We did our best to relax and enjoy our time together. It’s hard to ever really escape from everything when it follows you around in your head all day long. The anxiety is always there and nothing can ever take it away. The panic attacks happen daily. They never really seem to stop. I wish there was some magic switch that I could use to turn my mind down a couple notches.
The memories hurt.
The memories we never got to create hurt more.
I’m not sure how we are ever supposed to get used to this new life. It’s not what we wanted. It’s not what we planned. It’s not what we were prepared for. I see pain behind Patrick’s blue eyes when we see someone holding a baby, and it hurts. I wish more than anything that I could take his pain away.
The signs in the stores have all changed over from Mother’s Day to Father’s Day and I think that they seem to hurt more. I had so many great little surprises planned for Patrick’s first Father’s Day and now they will wait…until next year…until 2 years from now…until I don’t know when.
I wish I knew what was in store for us. I wish I could know that we would get our happily ever after and that we would get to raise our children and see our grandchildren grow 40 years down the road, but I’m learning that even if we plan for all of it, it might never happen and that scares me.

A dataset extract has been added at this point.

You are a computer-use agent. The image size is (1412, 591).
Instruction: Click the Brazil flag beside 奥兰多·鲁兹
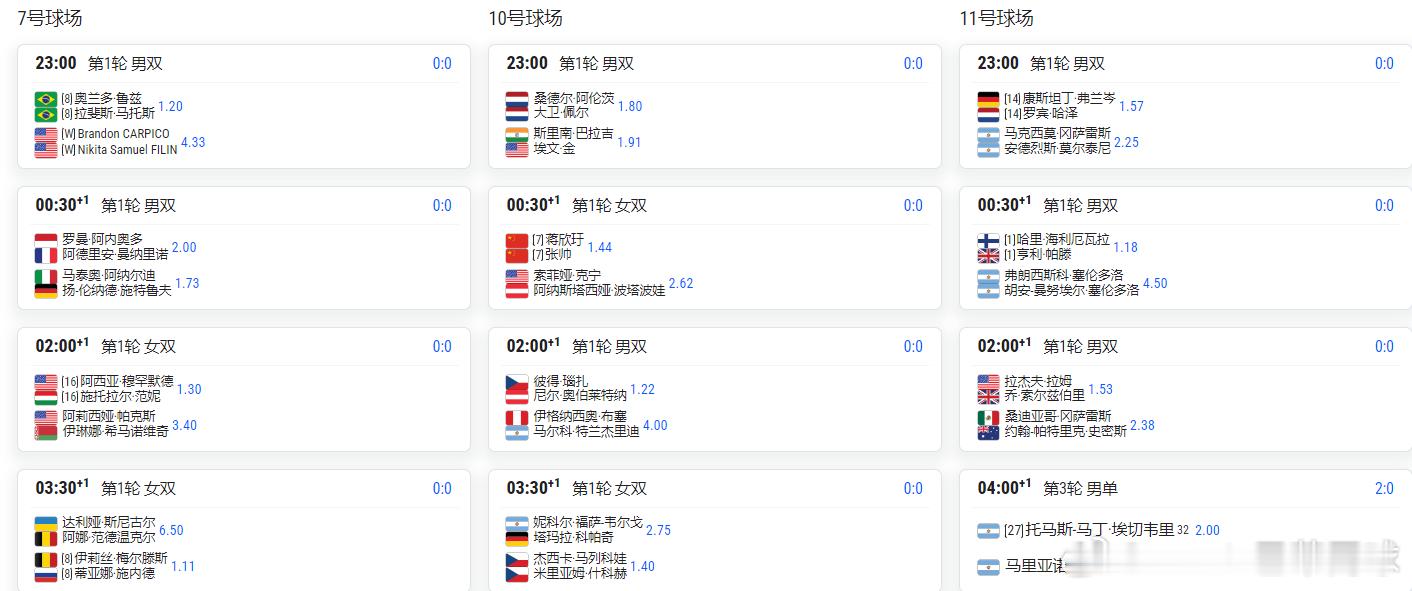click(x=46, y=99)
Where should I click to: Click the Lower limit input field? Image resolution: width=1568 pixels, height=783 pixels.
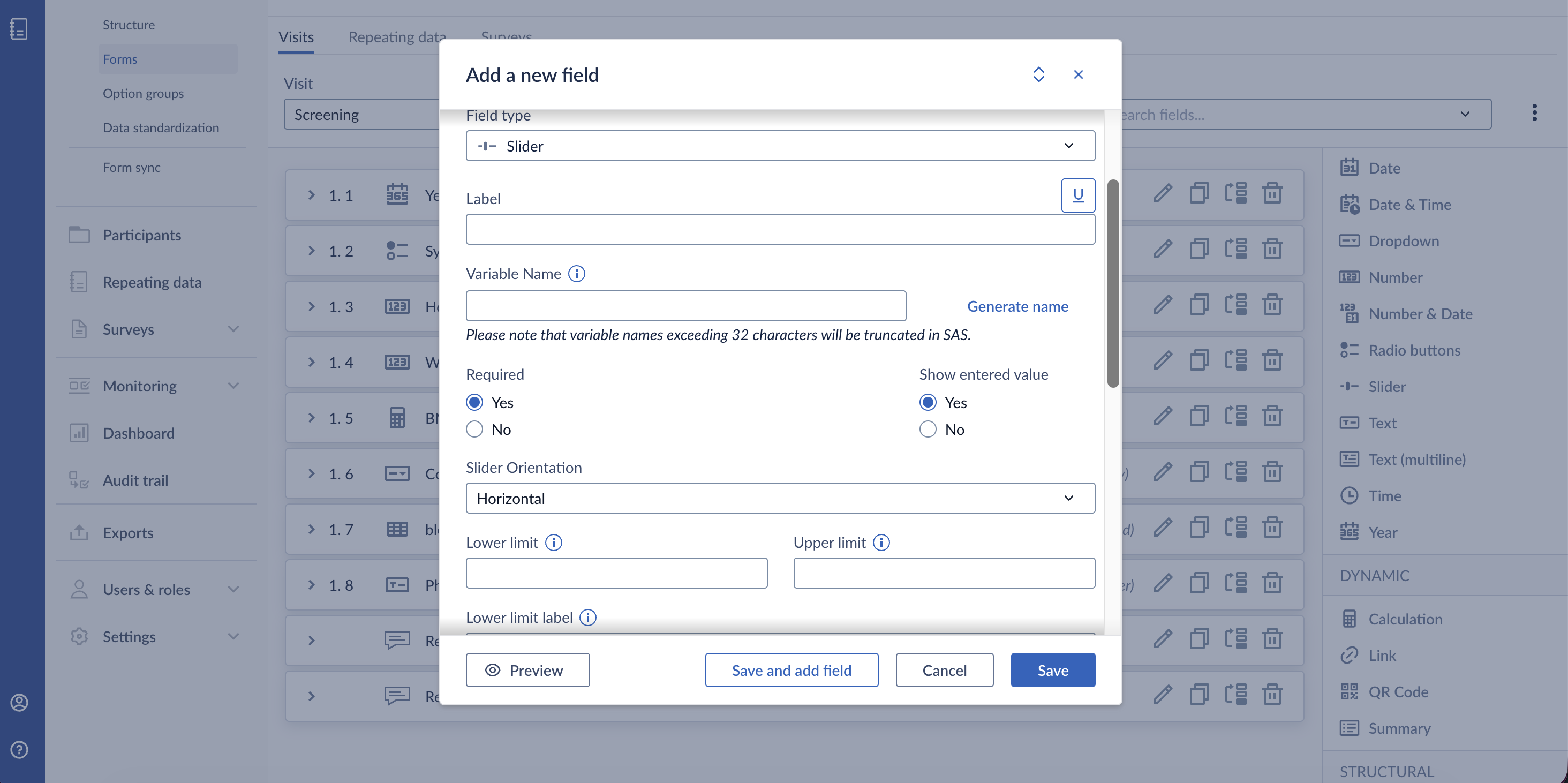tap(616, 574)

For now I will treasure every moment that I get to spend with my amazing husband. I will not take a single second for granted, because I know that I am truly lucky and blessed to have such an amazing man by my side.
Once again this post went somewhere completely different that what I had planned. My mind wanders and it’s hard to stay on topic. Sorry.
I guess what I’m trying to say is be thankful. Be thankful for each day that you are given with those you love. Be thankful for the vacations you get to take with your family and friends. Be thankful. We were never promised tomorrow. Make today count. Take the time to enjoy your families and your friends. Enjoy the cookouts, campfires, and fishing, but pause for a moment and remember all of those who are not able to celebrate today.
As for me, I’m going to enjoy what’s left of this weekend and try my best to relax and ease my mind knowing that our precious son is celebrating today with some pretty awesome soldiers who we just called Grandpa.